* INPUT MATERIAL
<<<<

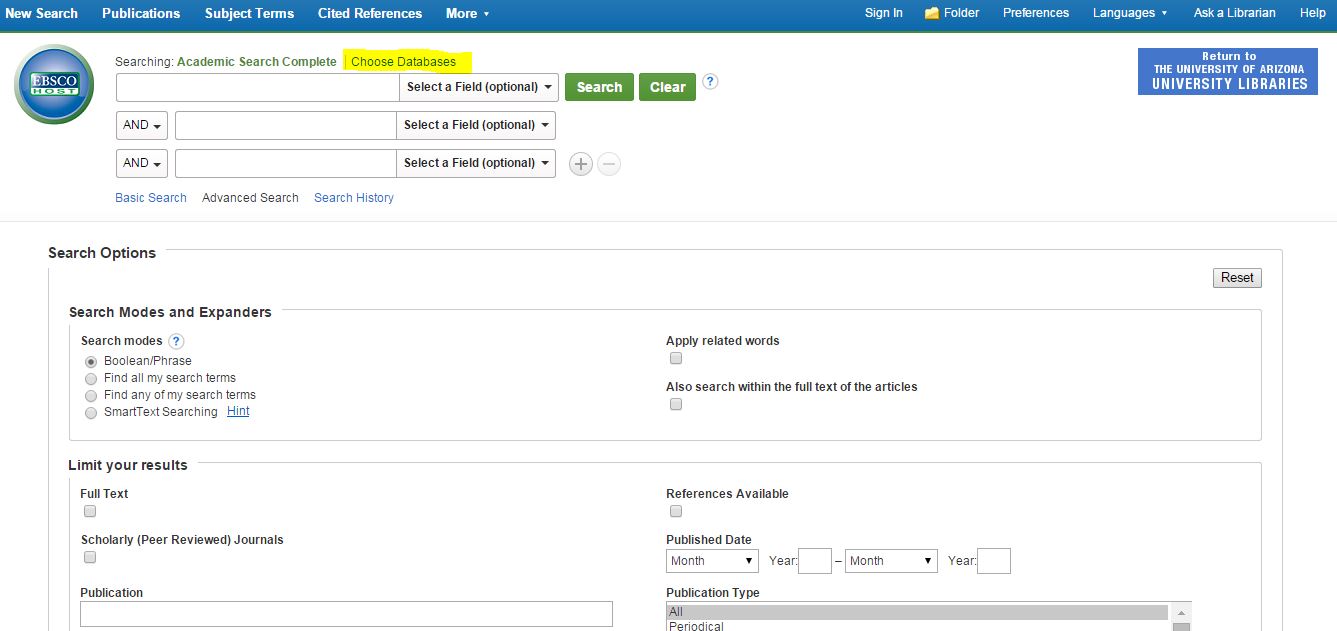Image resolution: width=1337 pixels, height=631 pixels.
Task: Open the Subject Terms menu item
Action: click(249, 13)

>>>>
<<<<

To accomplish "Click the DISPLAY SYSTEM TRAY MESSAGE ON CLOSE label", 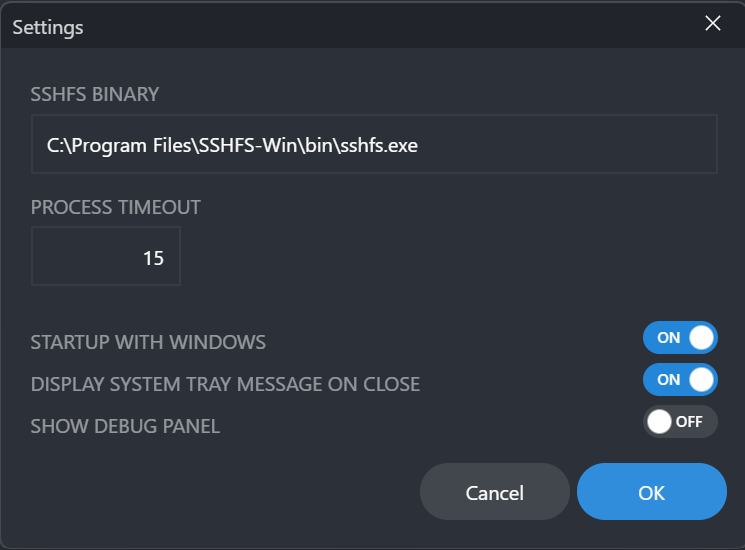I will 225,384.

>>>>
<<<<

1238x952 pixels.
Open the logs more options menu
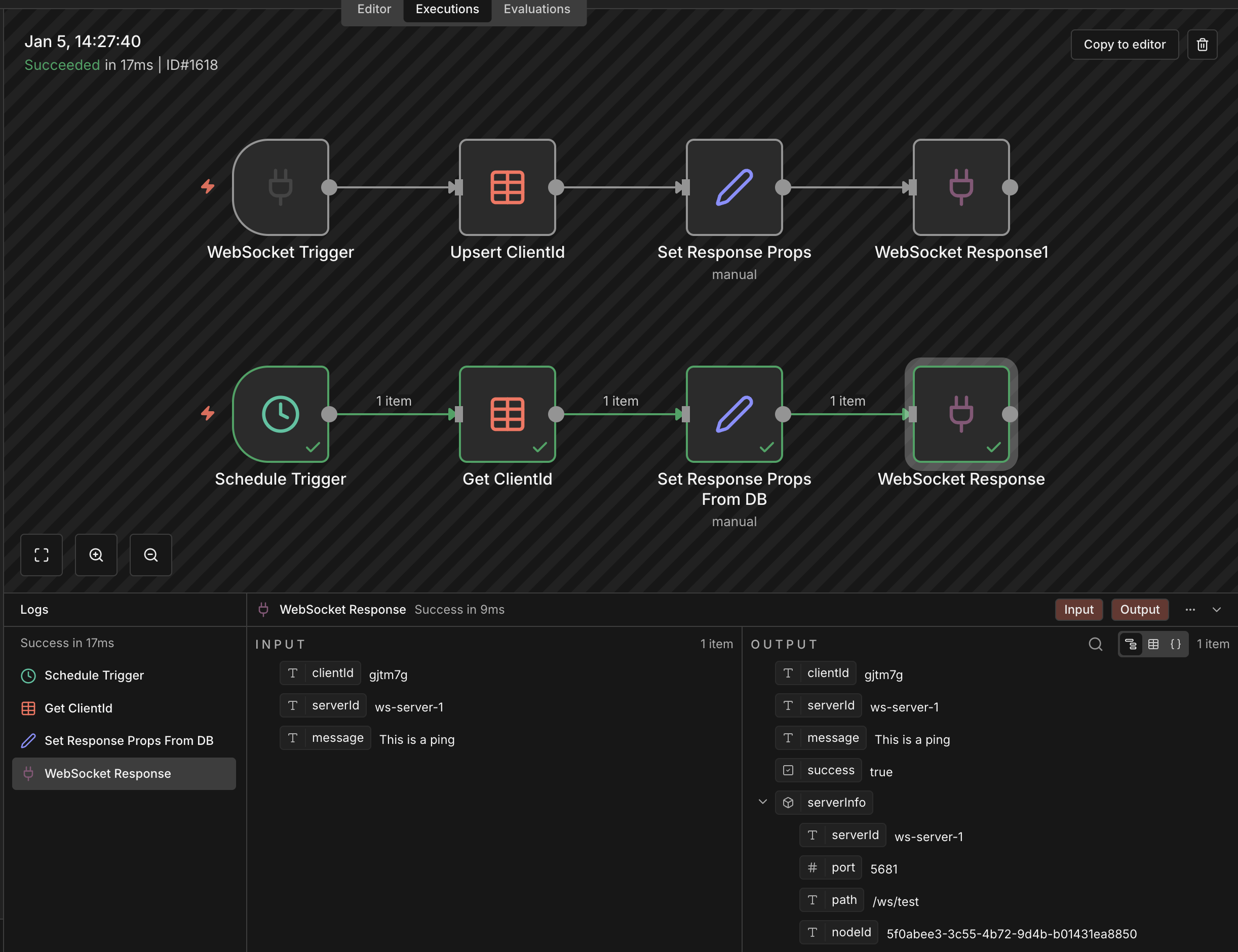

>>>>

* OBJECTIVE
Print the lines verbatim, from the line containing "Image resolution: width=1337" through the line containing "Action: click(249, 13)", omitting the pictures.

* COMPLETE ANSWER
Image resolution: width=1337 pixels, height=631 pixels.
Task: Open the Subject Terms menu item
Action: click(249, 13)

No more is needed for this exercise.